(Word and element pointing entries)
<<<<

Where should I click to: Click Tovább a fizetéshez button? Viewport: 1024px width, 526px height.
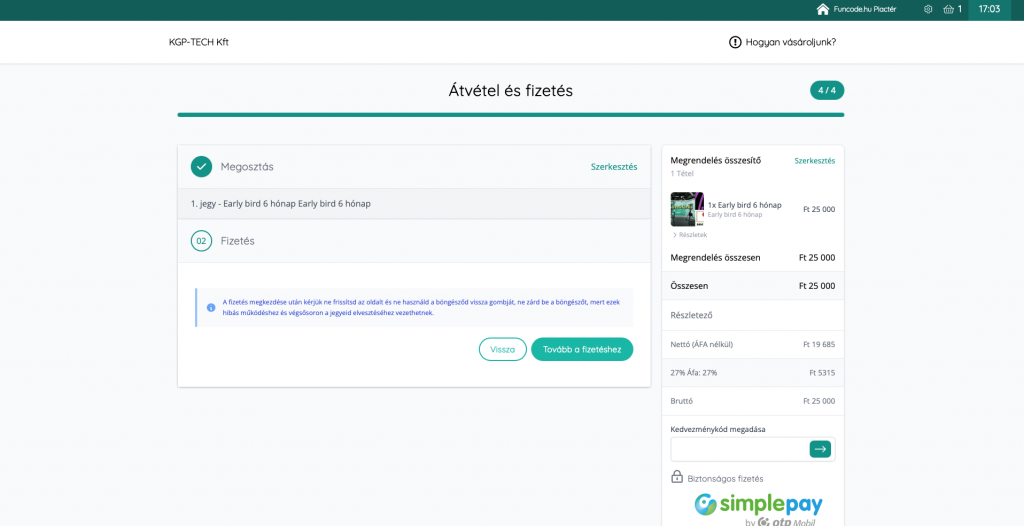point(582,349)
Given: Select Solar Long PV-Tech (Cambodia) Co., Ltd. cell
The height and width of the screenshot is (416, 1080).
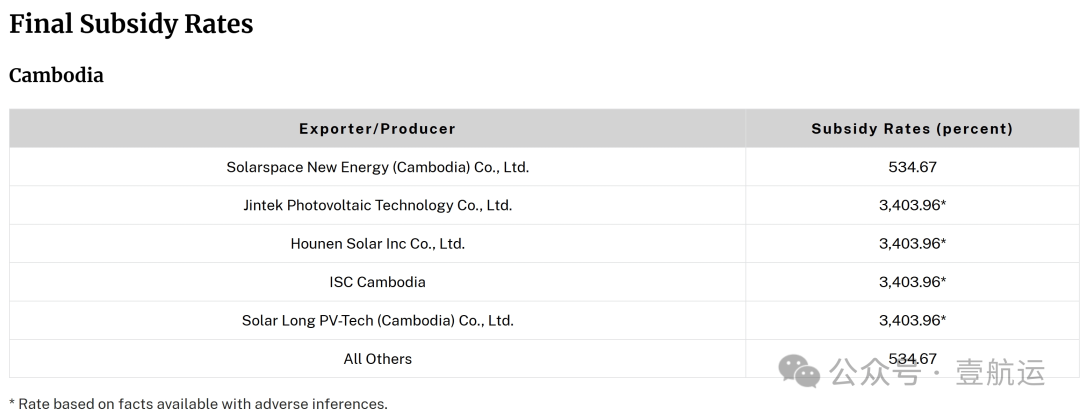Looking at the screenshot, I should [377, 320].

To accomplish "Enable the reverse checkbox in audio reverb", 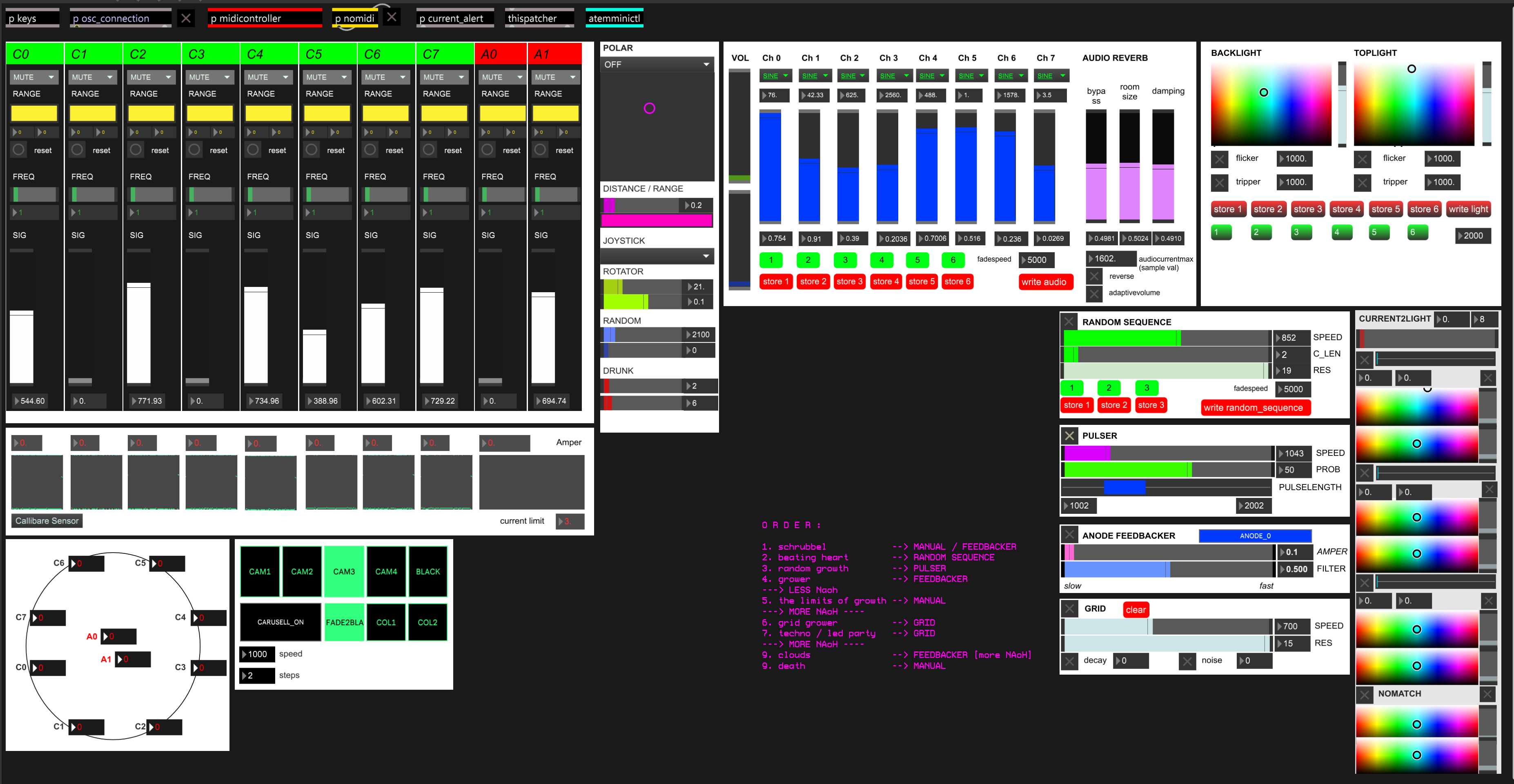I will click(1094, 277).
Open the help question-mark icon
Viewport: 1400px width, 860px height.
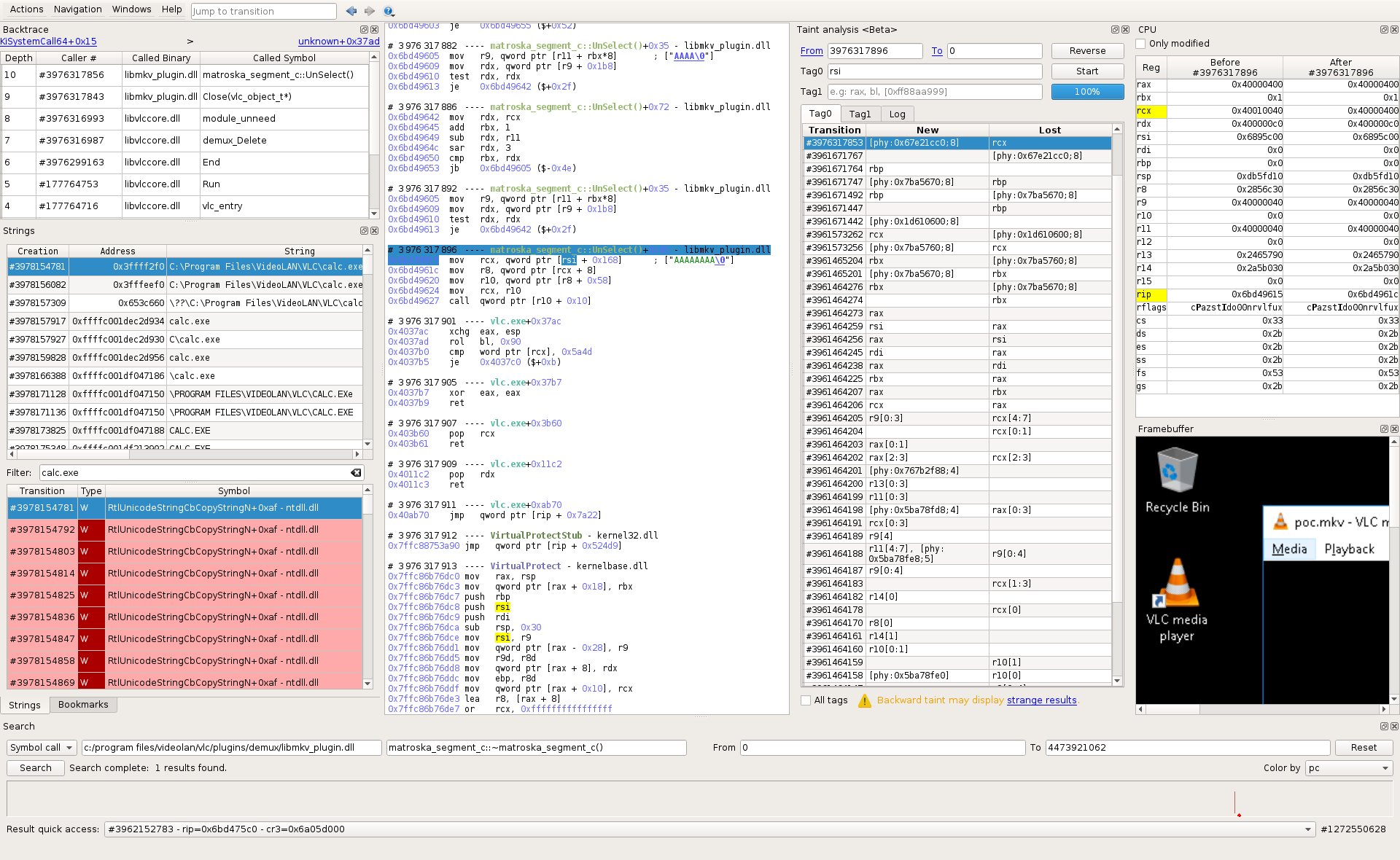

>>>>

To do:
Show each line of the entries above that contains the string "height", matching case exactly.

The reply:
Where should I click to: Click Tovább a fizetéshez button? Viewport: 1024px width, 526px height.
The height and width of the screenshot is (416, 1080).
Viewport: 1400px width, 860px height.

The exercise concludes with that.